Data records:
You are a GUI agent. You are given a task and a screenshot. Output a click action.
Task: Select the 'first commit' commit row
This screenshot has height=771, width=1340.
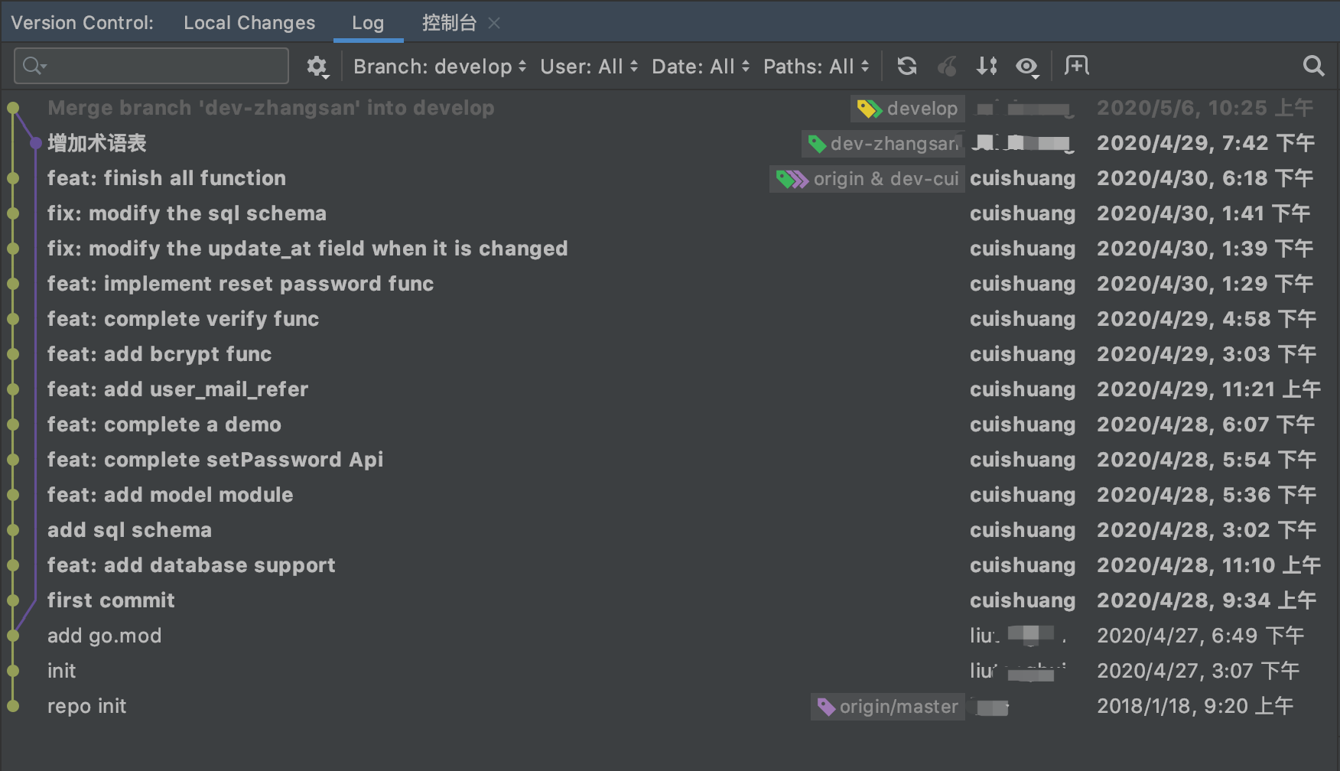(112, 600)
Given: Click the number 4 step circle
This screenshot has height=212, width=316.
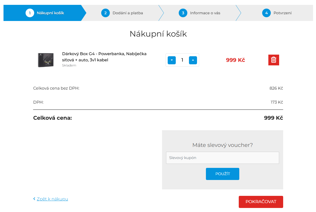Looking at the screenshot, I should coord(266,13).
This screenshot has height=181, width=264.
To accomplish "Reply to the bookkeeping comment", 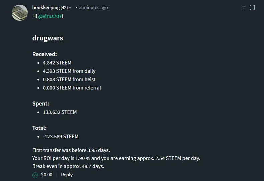I will tap(67, 175).
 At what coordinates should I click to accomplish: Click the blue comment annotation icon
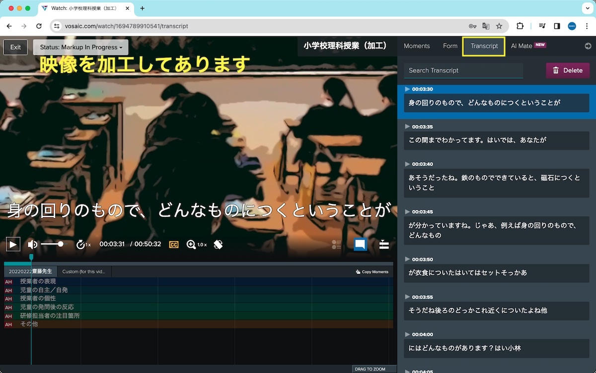[360, 244]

Work request
After locating the line with "At what coordinates", transcribe it and the rest of the data above exactly as written, without any picture.

Answer section
 At what coordinates should I click to accomplish: Click the blue comment annotation icon
[360, 244]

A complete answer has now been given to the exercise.